Activity: Before answering, work out how many lines below contain the string "agent"; the reply is that number alone.

Exercise material:
-- -- --
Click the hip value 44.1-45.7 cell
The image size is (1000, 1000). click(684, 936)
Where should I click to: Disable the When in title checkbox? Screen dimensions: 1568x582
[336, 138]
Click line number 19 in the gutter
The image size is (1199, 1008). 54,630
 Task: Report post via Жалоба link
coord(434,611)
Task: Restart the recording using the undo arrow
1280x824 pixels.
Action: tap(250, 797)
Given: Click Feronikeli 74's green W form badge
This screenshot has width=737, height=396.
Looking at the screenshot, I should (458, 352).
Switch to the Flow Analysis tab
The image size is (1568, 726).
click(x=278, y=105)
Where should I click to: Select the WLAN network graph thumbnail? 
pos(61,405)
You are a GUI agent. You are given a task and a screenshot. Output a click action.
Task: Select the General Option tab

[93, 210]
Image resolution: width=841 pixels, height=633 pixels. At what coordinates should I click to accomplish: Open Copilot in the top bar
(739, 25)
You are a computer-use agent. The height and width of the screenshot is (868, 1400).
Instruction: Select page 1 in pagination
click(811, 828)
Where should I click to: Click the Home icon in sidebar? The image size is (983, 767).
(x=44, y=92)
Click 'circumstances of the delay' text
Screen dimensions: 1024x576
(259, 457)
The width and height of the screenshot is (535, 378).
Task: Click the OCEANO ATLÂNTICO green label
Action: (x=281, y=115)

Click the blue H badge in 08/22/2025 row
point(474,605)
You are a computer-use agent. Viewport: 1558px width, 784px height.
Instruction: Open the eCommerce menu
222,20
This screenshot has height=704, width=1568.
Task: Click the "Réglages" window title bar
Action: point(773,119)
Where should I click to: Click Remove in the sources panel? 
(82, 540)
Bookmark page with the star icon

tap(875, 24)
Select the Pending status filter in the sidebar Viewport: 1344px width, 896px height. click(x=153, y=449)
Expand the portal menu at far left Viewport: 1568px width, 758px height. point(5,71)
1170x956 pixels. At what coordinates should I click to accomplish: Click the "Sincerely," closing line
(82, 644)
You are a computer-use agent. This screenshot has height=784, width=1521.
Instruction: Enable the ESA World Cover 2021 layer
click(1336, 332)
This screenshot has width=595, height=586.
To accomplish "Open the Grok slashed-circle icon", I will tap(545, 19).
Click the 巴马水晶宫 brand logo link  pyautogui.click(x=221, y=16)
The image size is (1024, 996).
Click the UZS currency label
-- -- --
Exercise response: 4